O una librería: la del editor don Fernando Fe, en Madrid también, y en la Carrera de San Jerónimo, a últimos del siglo XIX , donde se daba cita la alta intelectualidad, hojeando las novedades recién llegadas de París: la librería «más literaria» de la Villa, al decir de Azorín (1941: 33). O una editorial: el Cuarto de los Sabios , en Seix Barral, cuyos muros oyeron engolosinados el brillo de tantas y tantas discusiones sostenidas entre algunas de las figuras más punteras de la generación del medio siglo -los Barral, Castellet, Ferrater, Gil de Biedma y J. M. Valverde-. O asimismo un domicilio particular: la tertulia presidida en su casa por J. V. Foix, en el barrio de Sarrià, los domingos por la tarde y a la que asistí, siendo todavía estudiante, en los primeros 1960 gracias al entrañable amigo Albert Manent.
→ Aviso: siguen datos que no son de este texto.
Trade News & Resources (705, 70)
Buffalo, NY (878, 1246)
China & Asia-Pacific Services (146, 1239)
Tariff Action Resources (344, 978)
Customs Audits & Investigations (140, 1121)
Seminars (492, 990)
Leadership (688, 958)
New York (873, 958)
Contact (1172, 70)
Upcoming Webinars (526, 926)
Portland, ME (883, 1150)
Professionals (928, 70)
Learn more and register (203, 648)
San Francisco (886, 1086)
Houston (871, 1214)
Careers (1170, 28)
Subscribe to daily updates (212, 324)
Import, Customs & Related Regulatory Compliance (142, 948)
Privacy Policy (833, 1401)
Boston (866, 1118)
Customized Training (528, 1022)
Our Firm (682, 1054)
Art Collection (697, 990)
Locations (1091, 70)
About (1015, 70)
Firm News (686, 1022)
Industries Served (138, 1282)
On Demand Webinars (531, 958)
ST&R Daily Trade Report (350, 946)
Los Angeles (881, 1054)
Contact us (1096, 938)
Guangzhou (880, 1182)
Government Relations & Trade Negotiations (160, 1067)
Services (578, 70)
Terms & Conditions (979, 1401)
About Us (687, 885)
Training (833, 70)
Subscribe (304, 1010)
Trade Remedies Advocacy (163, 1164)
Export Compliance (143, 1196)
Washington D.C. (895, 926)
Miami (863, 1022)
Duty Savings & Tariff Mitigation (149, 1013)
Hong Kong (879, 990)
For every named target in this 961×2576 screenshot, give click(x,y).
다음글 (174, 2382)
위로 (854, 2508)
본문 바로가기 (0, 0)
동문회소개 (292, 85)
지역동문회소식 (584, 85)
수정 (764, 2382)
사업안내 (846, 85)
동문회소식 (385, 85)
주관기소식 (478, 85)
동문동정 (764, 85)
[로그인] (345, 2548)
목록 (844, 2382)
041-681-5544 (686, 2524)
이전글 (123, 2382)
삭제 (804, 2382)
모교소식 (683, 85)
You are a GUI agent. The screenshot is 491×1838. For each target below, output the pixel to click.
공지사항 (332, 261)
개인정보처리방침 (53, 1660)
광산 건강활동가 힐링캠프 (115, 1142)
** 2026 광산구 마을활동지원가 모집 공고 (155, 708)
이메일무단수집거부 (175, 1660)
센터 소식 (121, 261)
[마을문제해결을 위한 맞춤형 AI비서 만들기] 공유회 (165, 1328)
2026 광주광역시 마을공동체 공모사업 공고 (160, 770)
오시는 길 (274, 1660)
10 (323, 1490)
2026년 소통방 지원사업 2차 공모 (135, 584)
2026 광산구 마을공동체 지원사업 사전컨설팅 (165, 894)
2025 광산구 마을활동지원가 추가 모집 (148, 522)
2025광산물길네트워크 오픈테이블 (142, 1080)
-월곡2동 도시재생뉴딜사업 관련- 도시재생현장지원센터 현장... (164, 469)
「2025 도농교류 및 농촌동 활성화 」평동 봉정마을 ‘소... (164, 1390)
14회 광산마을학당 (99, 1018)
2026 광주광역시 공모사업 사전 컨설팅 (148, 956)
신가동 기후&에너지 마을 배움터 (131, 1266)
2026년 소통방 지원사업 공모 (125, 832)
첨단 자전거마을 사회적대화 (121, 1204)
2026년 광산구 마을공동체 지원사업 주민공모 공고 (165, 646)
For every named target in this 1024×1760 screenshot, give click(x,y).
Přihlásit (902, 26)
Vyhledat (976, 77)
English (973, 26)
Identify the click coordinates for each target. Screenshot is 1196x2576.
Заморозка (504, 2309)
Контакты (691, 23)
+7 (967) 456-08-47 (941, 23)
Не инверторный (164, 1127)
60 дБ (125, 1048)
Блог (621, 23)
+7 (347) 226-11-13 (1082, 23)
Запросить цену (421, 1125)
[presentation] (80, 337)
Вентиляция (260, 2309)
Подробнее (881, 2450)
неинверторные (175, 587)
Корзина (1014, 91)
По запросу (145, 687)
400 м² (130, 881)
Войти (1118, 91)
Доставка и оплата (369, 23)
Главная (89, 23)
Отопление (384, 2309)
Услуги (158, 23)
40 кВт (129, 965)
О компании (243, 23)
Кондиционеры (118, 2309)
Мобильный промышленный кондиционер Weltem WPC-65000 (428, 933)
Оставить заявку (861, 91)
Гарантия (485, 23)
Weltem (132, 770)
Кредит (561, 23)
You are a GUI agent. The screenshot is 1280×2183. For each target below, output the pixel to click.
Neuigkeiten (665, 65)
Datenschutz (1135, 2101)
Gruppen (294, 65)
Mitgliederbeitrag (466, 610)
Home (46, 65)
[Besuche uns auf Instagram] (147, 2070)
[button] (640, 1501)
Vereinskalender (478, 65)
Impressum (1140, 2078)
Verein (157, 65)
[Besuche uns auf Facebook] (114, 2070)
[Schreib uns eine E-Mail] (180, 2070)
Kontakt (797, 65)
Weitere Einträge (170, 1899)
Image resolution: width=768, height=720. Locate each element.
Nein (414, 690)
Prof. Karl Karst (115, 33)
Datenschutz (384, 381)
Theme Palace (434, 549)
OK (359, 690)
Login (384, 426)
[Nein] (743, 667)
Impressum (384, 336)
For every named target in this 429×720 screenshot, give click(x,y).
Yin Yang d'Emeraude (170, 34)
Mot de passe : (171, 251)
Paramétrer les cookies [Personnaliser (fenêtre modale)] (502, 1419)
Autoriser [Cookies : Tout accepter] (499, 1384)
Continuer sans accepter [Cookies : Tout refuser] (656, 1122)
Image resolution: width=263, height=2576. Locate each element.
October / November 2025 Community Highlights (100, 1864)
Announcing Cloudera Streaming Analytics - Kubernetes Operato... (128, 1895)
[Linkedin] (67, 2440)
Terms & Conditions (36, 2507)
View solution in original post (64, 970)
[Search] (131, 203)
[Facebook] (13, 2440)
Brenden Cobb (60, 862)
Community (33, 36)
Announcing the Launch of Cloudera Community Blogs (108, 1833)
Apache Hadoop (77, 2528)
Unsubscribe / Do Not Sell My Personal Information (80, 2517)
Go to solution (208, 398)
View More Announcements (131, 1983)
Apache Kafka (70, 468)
En ella, y a diferencia de los cenáculos públicos, se reunían gentes de diversas edades, mientras el creador de Gertrudis reflexionaba en voz alta sobre los ismos europeos de entreguerras, mostrándonos sus objets trouvés de las playas de la Costa Brava: maderos fosilizados por el salitre, en forma de extrañas esculturas abstractas; piedras con insólitas trazas humanas, pulimentadas con el ir y venir del oleaje, mientras, por la ventana, se filtraba una canción, entre melancólica y serena, de la bella Françoise Hardy. O, por último, una revista: nuestra siempre joven ÍNSULA y las tertulias pilotadas por José Luis Cano durante largo tiempo, en las que solían aparecer escritores (Francisco Ayala, José Hierro, Leopoldo de Luis, J. García Hortelano, entre otros) e hispanistas de ambas orillas del Atlántico...
Aquel olor a tabaco
Por lo tanto una tertulia suele ser su espacio, o sea, el establecimiento público donde se asienta y crece con el transcurrir de los años, quedando por decirlo de algún modo acotada para siempre -si seleccionamos, en este caso, un determinado lugar de encuentro-. Así, el café Gijón y sus múltiples peñas, evocadas por la pluma irónica de F. Fernán- Gómez: «nuestro café, mi café, el café por antonomasia», diría este escritor, cineasta y perenne contertulio (1995: 28). Al igual que en Barcelona, y en la década de 1950, lo fuera El Turia, según menciona ahora el inolvidable Lorenzo Gomis:
Este café fue, por así decir, la tertulia de las tertulias, y por ella pasaban jóvenes escritores de muy diversa ideología. Era la suma de todos estos grupos juveniles que proliferaban por los distintos bares y pisos de la ciudad, aglutinándolos y canalizando sus aficiones literarias. En El Turia leyeron sus escritos gente como Ana María Matute, Juan Goytisolo, yo mismo, Luis Carandell, José Agustín Goytisolo, Carlos Barral, Julio Manegat, Juan Germán Schroder y muchos otros amigos (Bonet, 27 de mayo de 1992 ).